Additional analyses within our study have determined that there is no correlation, within sarcoma, between measures of efficacy (as measured by median PFS) and pricing. As such, it may be appropriate to speculate that pricing is therefore an independent variable. Based on available data, there was no correlation in this small sample size that could likewise be found between proposed mechanism, duration of treatment, and pricing. We readily admit that, insofar as this is an observational appraisal of the landscape of pricing of therapy, that there may be some unknown factor weighing on this variable—it is just not readily obvious by our estimation.

More recent advances by creation of novel pharmacy strategies have been a bright spot from a pricing standpoint, reducing the cost of generic medications such as imatinib mesylate by factors of over 100 [50]. As more antineoplastic and other medications become available as a generic, there may continue to be expansion of such programs, although the market for medications approved for rare conditions may be substantially smaller.
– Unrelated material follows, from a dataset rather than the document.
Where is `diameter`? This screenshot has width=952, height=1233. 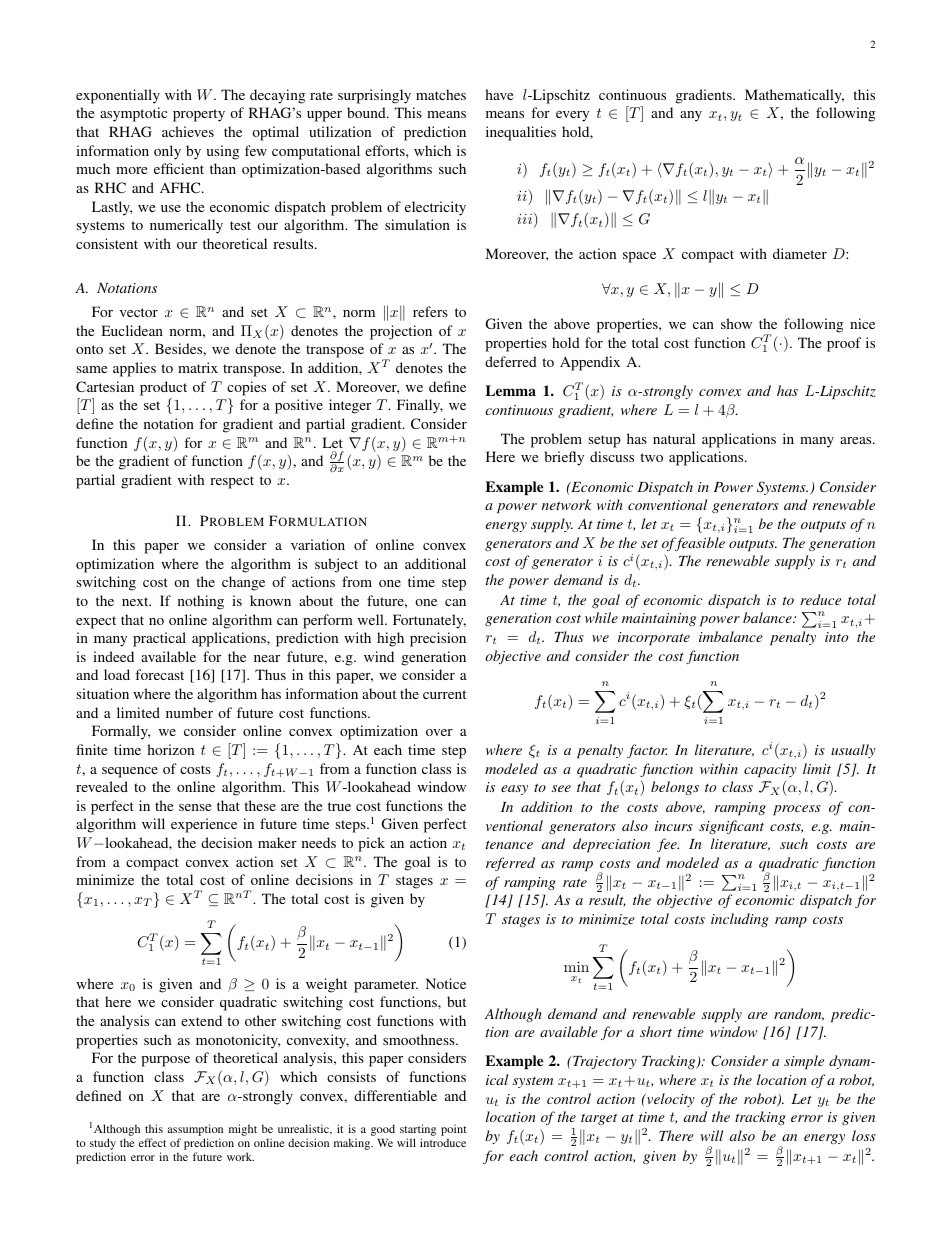
diameter is located at coordinates (800, 253).
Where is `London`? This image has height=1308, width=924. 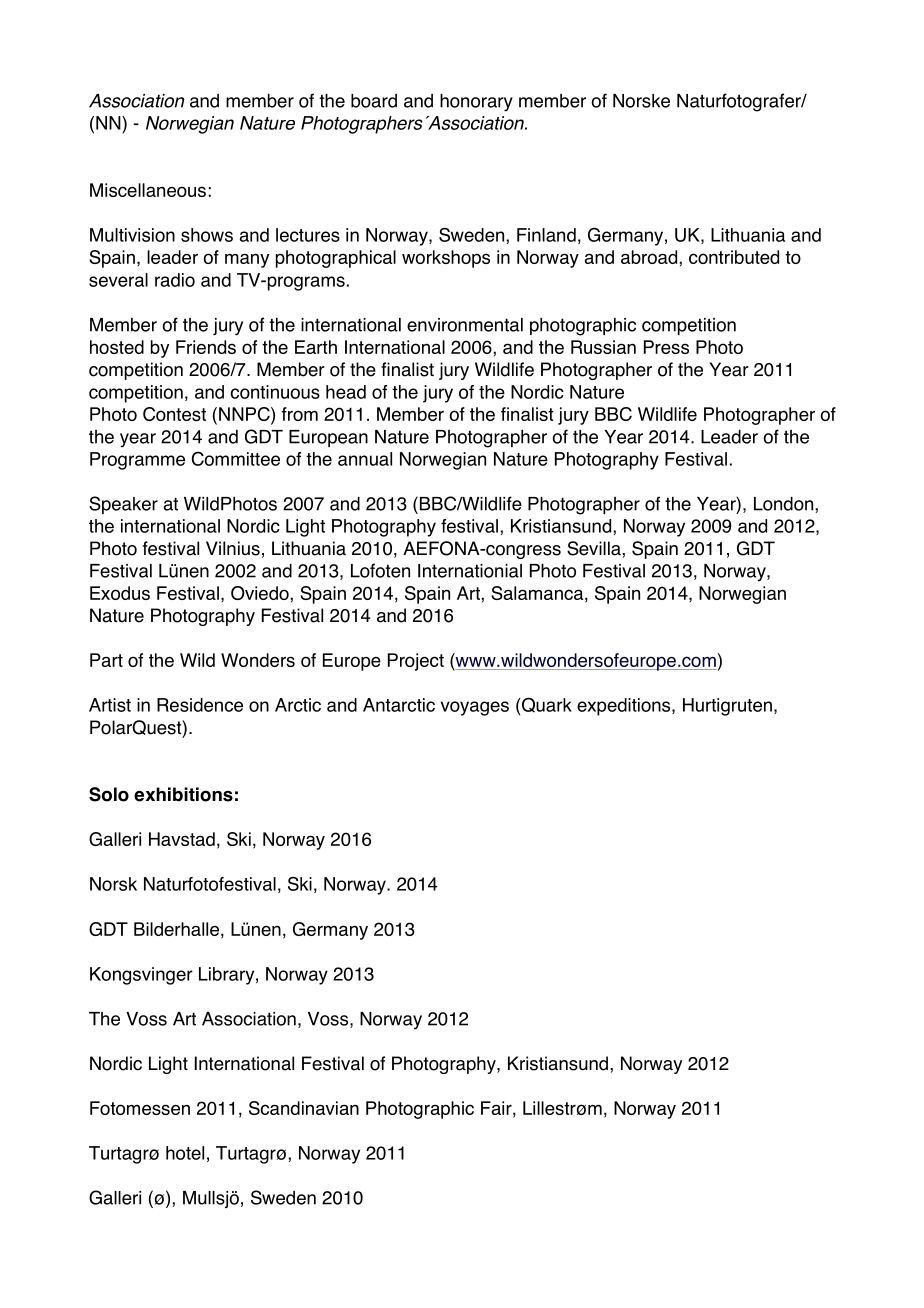 London is located at coordinates (785, 504).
Despite the many hurdles encountered in the production and study of these medications, the overarching trend of an increased rate of approvals is encouraging. Increased availability of clinical trials and approval of novel agents for rare and ultra-rare conditions, of which soft tissue neoplasms represent a small proportion, has led to improved outcomes for patients with these conditions and revolutionized therapy for many.

5. Conclusions

Since 2013, the expansion of treatments available for sarcoma subtypes in the United States has been a heartening development, reflecting the field’s shift from non-specific, though generally efficacious, treatments to more nuanced targeted therapies. Therefore, these medications will better allow clinicians to optimize their patients’ outcomes. Still, given soft tissue tumors’ and neoplasms’ rarity, it is unfortunately not surprising that many of their risks are not just medical side effects but also financial toxicities. Though there has been greater availability of generic medications and expansion of clinical trials for novel therapeutics, in the long term, it remains to be seen how effective costs can be contained to an affordable and palatable cost for patients. Overall, our work shows there remain significant hurdles to address for patients living with sarcoma to receive effective and affordable treatments for their conditions, but that the expansive growth in knowledge and understanding of this broad group of cancers offers hope for the future.